Extracting an archive

The following command extracts the contents of the allfiles.tar tarball to the directory extract.

$ mkdir extract
$ cp allfiles.tar extract/
$ cd extract
$ tar -xvf allfiles.tar

The option, x tells tar to extract the files in the archive file specified by the f option. The v option tells tar to give out a verbose output.

Creating an archive

Similarly, if we wish to create a tar archive, we use the c option instead of the x option. For instance, the command below creates an archive from all the files with the .txt extension.

$ tar -cvf newarchive.tar *.txt

Compressed archives

You can also create and extract compressed archives using tar. It supports a wide variety of compressions like gzip, bzip2, lzma, etc.

We need to add an additional option to tar to handle these compressions.

Compression Option
gzip bzip2 lzma -z -j --lzma

So, if we wished to create a gzip archive in the previous command, we change it to the following

$ tar -cvzf newarchive.tar.gz *.txt

Customizing your shell

What would you do, if you want bash to execute a particular command each time you start it up? For instance, say you want the current directory to be your Desktop instead of your home folder, each time bash starts up. How would you achieve this? Bash reads and executes commands in a whole bunch of files called start-up files, when it starts up.

When bash starts up as an interactive login shell, it reads the files /etc/profile, ~/.bash_profile, ~/.bash_login, and ~/.profile in that order.

When it is a shell that is not a login shell, ~/.bashrc is read and the commands in it are executed. This can be prevented using the --norc option.

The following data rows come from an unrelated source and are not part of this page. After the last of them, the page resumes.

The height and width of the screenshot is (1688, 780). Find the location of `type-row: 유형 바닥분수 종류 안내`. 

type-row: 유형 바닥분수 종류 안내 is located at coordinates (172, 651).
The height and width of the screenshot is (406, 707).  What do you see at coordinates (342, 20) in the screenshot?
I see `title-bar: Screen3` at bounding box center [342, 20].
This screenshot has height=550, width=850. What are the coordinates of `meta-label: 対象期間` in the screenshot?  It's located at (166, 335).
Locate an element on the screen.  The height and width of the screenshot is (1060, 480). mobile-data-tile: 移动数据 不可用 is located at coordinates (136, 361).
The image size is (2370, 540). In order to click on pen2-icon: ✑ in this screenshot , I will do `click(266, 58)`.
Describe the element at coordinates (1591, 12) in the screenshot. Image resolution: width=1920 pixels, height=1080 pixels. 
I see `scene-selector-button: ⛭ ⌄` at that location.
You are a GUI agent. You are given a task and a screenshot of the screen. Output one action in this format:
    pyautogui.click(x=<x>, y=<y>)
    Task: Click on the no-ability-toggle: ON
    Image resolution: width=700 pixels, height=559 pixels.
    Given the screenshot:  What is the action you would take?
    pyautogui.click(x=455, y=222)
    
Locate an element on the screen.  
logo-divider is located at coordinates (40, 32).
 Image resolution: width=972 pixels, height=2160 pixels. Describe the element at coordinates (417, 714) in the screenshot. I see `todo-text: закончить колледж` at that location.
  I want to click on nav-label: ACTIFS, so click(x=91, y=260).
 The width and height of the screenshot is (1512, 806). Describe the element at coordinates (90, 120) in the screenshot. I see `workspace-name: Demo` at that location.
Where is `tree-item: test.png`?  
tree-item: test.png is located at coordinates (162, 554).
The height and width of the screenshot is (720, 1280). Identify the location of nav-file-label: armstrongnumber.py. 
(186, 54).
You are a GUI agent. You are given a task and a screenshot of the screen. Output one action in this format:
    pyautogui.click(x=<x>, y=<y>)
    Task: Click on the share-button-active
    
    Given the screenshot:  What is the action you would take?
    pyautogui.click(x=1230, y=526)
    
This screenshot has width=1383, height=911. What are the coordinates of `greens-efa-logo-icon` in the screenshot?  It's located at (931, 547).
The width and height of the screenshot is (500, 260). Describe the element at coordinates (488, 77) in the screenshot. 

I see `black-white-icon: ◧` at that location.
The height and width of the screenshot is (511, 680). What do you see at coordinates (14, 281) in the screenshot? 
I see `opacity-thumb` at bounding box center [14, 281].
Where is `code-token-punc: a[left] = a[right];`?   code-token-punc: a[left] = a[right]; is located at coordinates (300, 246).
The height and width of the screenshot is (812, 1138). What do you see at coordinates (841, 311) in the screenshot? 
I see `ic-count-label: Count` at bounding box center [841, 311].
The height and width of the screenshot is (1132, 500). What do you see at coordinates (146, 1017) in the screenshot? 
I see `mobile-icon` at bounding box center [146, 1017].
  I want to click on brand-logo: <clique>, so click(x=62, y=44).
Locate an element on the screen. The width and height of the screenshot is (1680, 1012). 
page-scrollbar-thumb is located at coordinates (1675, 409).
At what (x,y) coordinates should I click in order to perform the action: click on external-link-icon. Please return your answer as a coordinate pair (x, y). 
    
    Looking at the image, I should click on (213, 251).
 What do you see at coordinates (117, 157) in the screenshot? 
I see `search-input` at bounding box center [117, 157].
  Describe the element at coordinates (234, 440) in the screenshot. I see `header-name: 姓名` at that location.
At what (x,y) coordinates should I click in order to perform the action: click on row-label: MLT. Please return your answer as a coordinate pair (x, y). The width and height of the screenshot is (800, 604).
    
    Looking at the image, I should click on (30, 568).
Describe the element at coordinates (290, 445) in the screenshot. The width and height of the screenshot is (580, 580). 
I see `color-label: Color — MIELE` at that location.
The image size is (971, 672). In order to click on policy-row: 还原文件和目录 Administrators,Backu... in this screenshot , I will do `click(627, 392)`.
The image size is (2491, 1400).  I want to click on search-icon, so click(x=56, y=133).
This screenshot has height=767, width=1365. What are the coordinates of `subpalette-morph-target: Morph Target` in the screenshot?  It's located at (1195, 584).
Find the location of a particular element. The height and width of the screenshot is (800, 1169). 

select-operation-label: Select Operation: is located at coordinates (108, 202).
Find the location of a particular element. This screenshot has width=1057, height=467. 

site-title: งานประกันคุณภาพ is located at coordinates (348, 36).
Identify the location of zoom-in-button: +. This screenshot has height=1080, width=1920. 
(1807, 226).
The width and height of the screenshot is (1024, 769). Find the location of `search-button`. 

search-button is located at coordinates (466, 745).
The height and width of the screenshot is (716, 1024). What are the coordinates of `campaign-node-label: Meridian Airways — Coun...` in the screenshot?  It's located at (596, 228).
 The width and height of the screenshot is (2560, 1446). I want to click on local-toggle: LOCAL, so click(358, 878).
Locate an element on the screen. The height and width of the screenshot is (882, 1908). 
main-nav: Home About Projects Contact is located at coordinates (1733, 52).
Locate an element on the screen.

To force bash to use another file, instead of the ~/.bashrc file on start-up, the --rcfile option may be used.

Now, you know what you should do, to change the current directory to you Desktop. Just put a cd ~/Desktop into your ~/.bashrc and you are set!

This example is quite a simple and lame one. The start-up files are used for a lot more complex things than this. You could set (or unset) aliases and a whole bunch of environment variables in the .bashrc, like changing environment variables etc.